Im E-Auto um die Welt

Im Elektroauto in 80 Tagen um die Welt. neuH hat eines der deutschen Teilnehmerteams in LA getroffen.

In 80edays um die Welt

Wie weit Elektromobilität gekommen ist und was Elektroautos draufhaben, das kann man bei „80edays“ sehen. Hinter 80edays steckt ein Projekt, bei dem 11 Teams in Elektroautos 25.000 Kilometer zurück legen und dabei drei Kontinente und 22 Länder durchqueren.

Startschuss in Barcelona

Am 20. Juni begaben sich 11 Teams aus aller Welt auf die Reise. Los ging es in Barcelona. Nachdem die Teilnehmer die europäische Etappe zurückgelegt hatten, ging es weiter nach Amerika. Von Kanada, durch den mittleren Westen  und schließlich zu uns nach Los Angeles.  Bevor die Teams die USA Richtung Asien verließen, konnten wir eines der beiden deutschen Teams am Frachtflughafen in LA abfangen.

Team Germany I

Team Germany I ist mit einem Tesla E-Auto unterwegs. Das Auto hat Andreas Rieger aus eigener Kasse bezahlt, eine Entscheidung, die er sich lange überlegt hat. Zwei Jahre lang bereitet er sich auf dieses Projekt vor und überredete seinen Teamkollegen Rüdiger Hehl mitzukommen. Viel Überzeugung hat Rüdiger nicht gebraucht. Nur musste er seinem Arbeitgeber erklären, dass er nicht nur vier Monate Urlaub für eine Weltreise nehmen will, sondern dazu auch noch mit einem Elektroauto unterwegs sein wird. Rund 30 Tage sind die beiden schon im Rennen und die anfängliche Skepsis der Bekannten Zuhause ist längst in Begeisterung und wenig Abenteuer-Neid umgeschlagen.

Zweite Etappe: USA

Das deutsche Team hat die Reise durch die USA sehr genossen. Die zahlreichen Persönlichkeiten, die sie kennenlernen durften und die großen Weiten Amerikas sind ihnen besonders  im Gedächtnis geblieben.

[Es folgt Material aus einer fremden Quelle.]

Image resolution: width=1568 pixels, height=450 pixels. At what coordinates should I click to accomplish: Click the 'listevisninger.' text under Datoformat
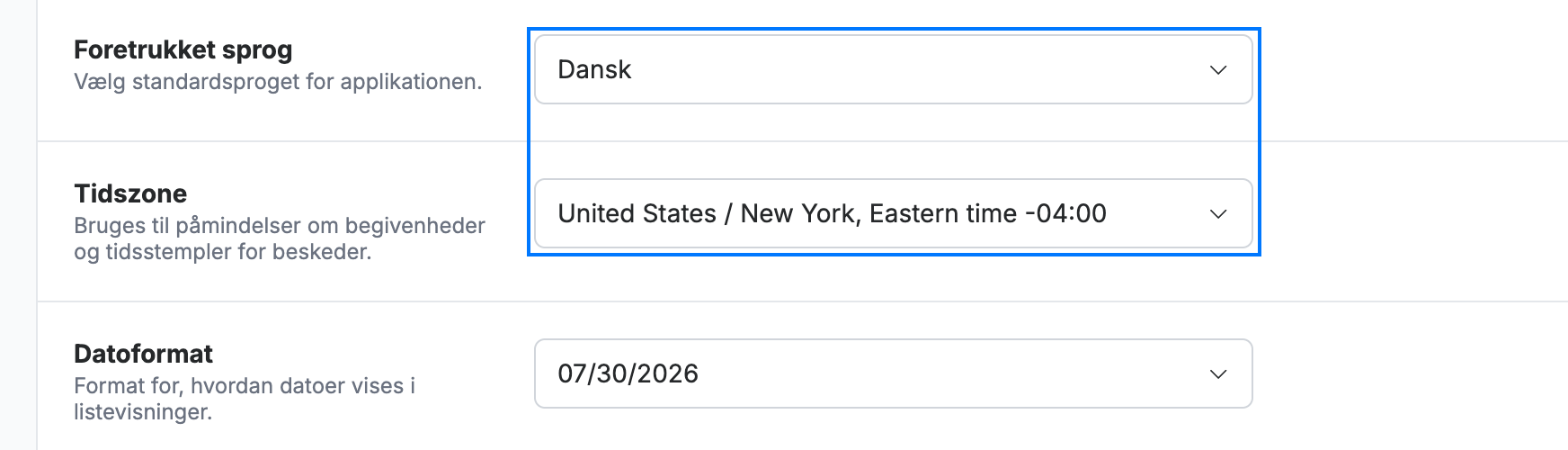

80edays ist ein spannendes und inspirierendes Projekt, welches beweisen soll, dass Elektromobilität kein Zukunfstraum mehr ist, sondern Elektroautos bereits tragfähig für den alltäglichen Verkehr sind. Doch nicht nur deswegen ist 80edays einmalig: der Veranstalter hat sich entschlossen, dass es keinen Sieger gibt, sondern es sich zum Ziel gemacht, das alle Teilnehmer die Welt erfolgreich befahren sollen. Dieser Teamgedanke hat die Dynamik innerhalb der Gruppe geändert und hat aus Teilnehmern und potenziellen Gegnern echte Freunde gemacht.

Dritter Stop: China

Freundschaften, die Andreas und Rüdiger zu schätzen wissen und die dieses Projekt für sie noch attraktiver macht. Spannend bleibt, was der nächste Kontinent für sie bereithält. Wo und wie gut kann man in Elektroautos in China laden? Werden die Menschen genauso offen sein wie in LA?

neuH fiebert mit und zum Glück gibt es den Social Media und den Livelink, auf dem der Weg der Teams nachverfolgt werden kann.